# 2 1/2 gallon stock



## Alexpol08 (Jun 29, 2014)

I hava fluval 2.5 gallon tank in my office at work. Im wondering what fish I could get that would be active. I currntlu have 3 neon tetras and they dont move alot. They usually stick to the bottom. Any recommendations would be appreciated. Thanks


----------



## Alexpol08 (Jun 29, 2014)

P.s. I dont want a beta


----------



## OllieNZ (Apr 18, 2014)

http://www.seriouslyfish.com/species/boraras-brigittae/
A group of these guys? They would benefit from the tank being planted though.


----------



## CrypticLifeStyle (Dec 14, 2009)

2.5g is really small. I have one setup as a mini reef at the moment. Personally i wouldn't put any type of fish in one. I'd put a hardy shrimp selection in it like red cherry shrimp or something instead.


----------



## Mr Chromedome (Feb 12, 2013)

Nano tanks are a hobby niche that has its own following. There are a lot of tiny species that can be used for a nano tank. Unfortunately, I can't think of a single Cichlid that is small enough.

_Heterandria formosa_, known as the Least Killifish is not a killie but a livebearer. Females max at 1 inch, but only a few get that big. It is a native species, found in the SE U.S. If you are looking for an active fish, they will fill the bill. There are a lot of other tiny livebearers, you could research them.

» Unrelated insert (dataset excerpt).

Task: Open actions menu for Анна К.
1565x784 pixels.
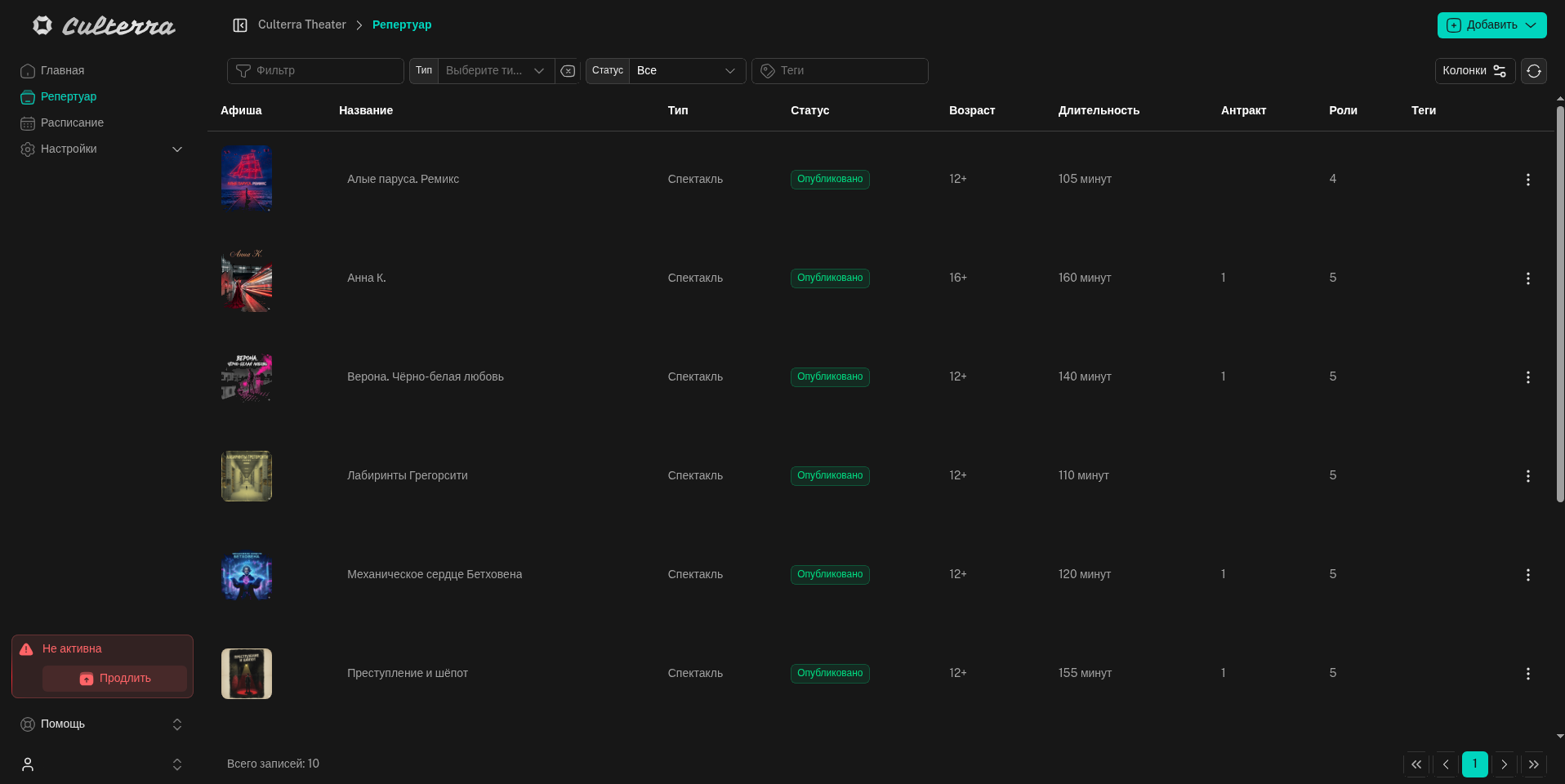Action: pos(1527,278)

Speaking of Killifish, many small and even moderately sized species will live comfortably in a 2.5 gallon tank. They tend to be active with breeding most of the time, and some species will allow fry to actually grow up in the tank with them. *Not* the species you see in stores, but others that are commonly available online these days.

There are also several small species of Tetra, and numerous small Rasboras and Danios. Very popular right now is the Celestial Pearl Danio, originally marketed as the Galaxy Rasbora. Not too hard to find online. A Nano Tetra that is commonly available, sometimes even in stores, is _Hyphessobrycon amandae_, the Ember Tetra. Moderately active species, likely more than the Neons ever were.

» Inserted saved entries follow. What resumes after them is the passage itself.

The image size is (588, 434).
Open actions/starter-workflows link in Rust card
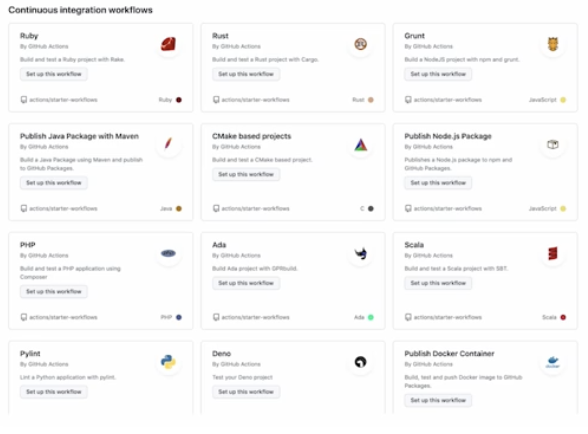click(255, 100)
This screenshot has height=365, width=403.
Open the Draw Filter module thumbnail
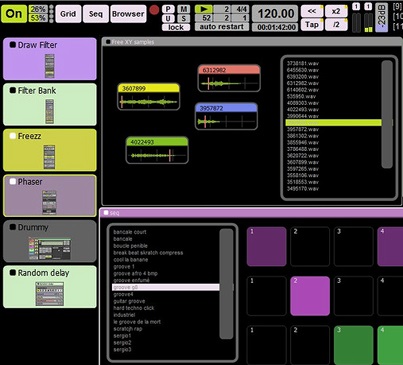pos(50,66)
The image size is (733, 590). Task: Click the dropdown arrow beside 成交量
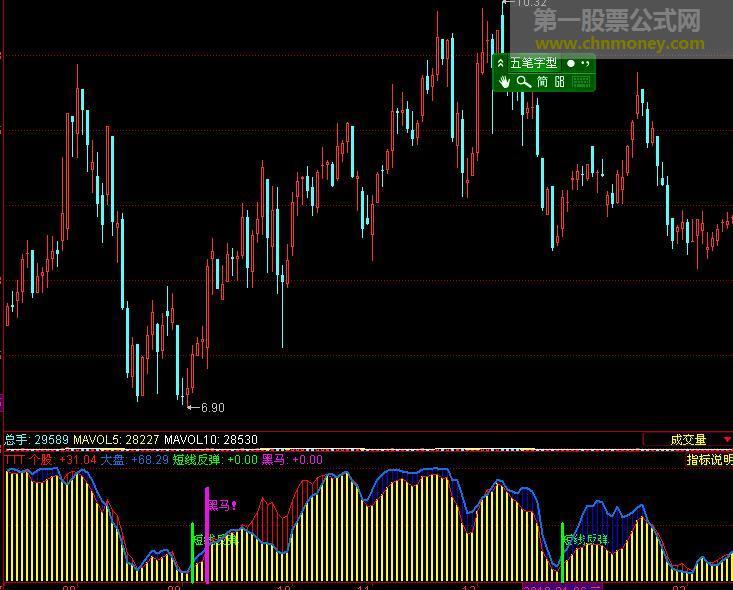pyautogui.click(x=726, y=439)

If the tank is planted, some of these fish may even spawn and allow fry to grow up in the tank. I've had Embers spawn in a tank that had gotten a massive growth of Java Moss, and fry grew up alongside. Same with Celestial Pearl Danios, and _Boraras brigittae_.

There are also tiny species of _Corydoras_, such as _C. habrosus_ and _pygmaeus_. With a little effort, a Nano community can be put together.


----------



## Alexpol08 (Jun 29, 2014)

Thanks for some feedback guys. Yea I know the tank is tiny but like I said its in my office at work and although I would love a bigger one, the boss said no.

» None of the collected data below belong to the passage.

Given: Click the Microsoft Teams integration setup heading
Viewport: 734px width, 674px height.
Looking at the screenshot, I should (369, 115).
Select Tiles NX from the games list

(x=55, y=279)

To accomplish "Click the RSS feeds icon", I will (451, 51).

Anyways *** only began to scratch the surface of planted tanks. This tank currently has 3 banana plants in it. I may get more though


----------



## Alexpol08 (Jun 29, 2014)

So im looking for the least killifish to buy only and I cant seem to find them anywhere. Does anyone have an idea about where I can find them?


----------



## Alexpol08 (Jun 29, 2014)

Also with these fish, would some ghost shrimp and a snail be fine?


----------



## Alexpol08 (Jun 29, 2014)

nvm to the where to buy. I got them from ebay!


----------